Comparison of basophil activation tests using CD63 or CD203c expression in patients with insect venom allergy.
ABSTRACT Flow cytometric basophil activation tests have been developed as cellular tests for in vitro diagnosis of IgE-mediated reactions. Different activation markers (CD63 or CD203c) with distinct ways of regulation have been used after stimulation with various allergens.
It was the aim of the present study to compare basophil activation tests by measuring both CD63 and CD203c upregulation in patients with insect venom allergy.
43 patients with a history of insect venom anaphylaxis were examined.

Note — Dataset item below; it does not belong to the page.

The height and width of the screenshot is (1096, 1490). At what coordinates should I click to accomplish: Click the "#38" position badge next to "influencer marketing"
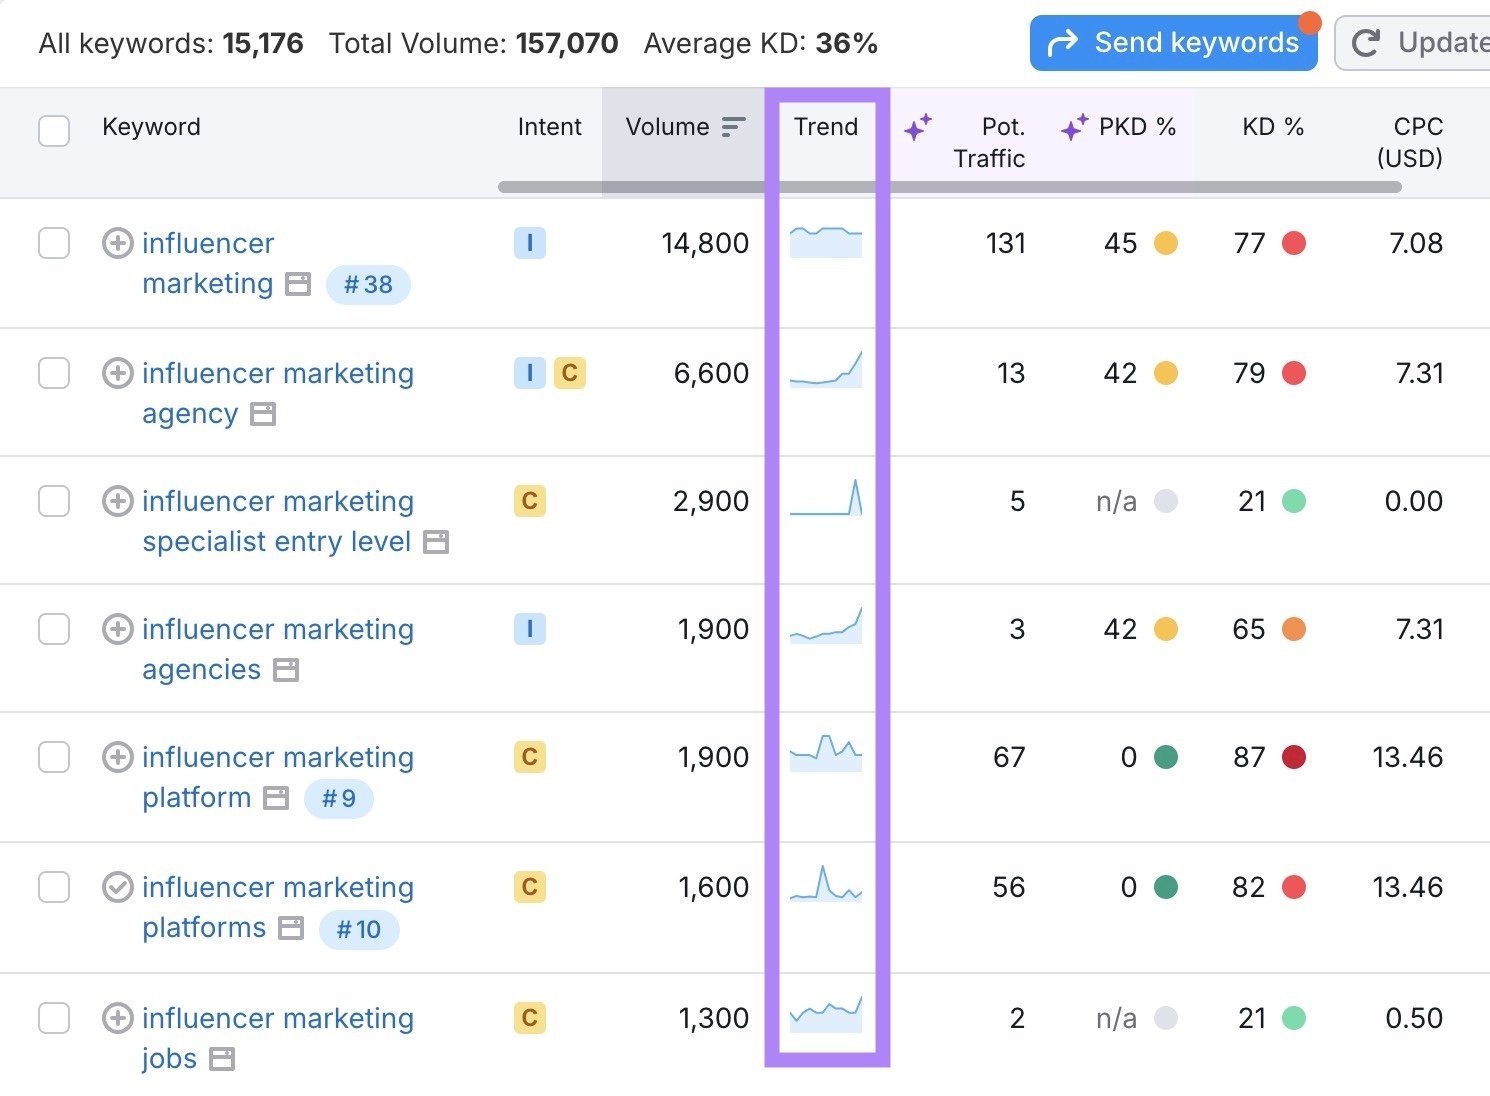(368, 284)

A careful allergy history was taken, and skin tests and determination of specific IgE-antibodies were performed. Basophil activation tests (BAT) using CD63 or CD203c expression were done after stimulation with different concentrations of bee and wasp venom extracts. 25 healthy subjects with negative history of insect venom allergy were studied as controls.
The CD203c protocol showed a slightly higher sensitivity than the CD63 protocol (97% vs. 89%) with regard to patients' history. The magnitude of basophil response was higher with CD203c in comparison to CD63 for both insect venoms. Specificity was 100% for the CD63 protocol and 89% for the CD203c protocol with regard to controls with negative history and negative RAST.
These results support the reliability of basophil activation tests using either CD63 or CD203c as cellular tests in the in vitro diagnosis of patients with bee or wasp venom allergy with a slightly higher sensitivity for the CD203c protocol.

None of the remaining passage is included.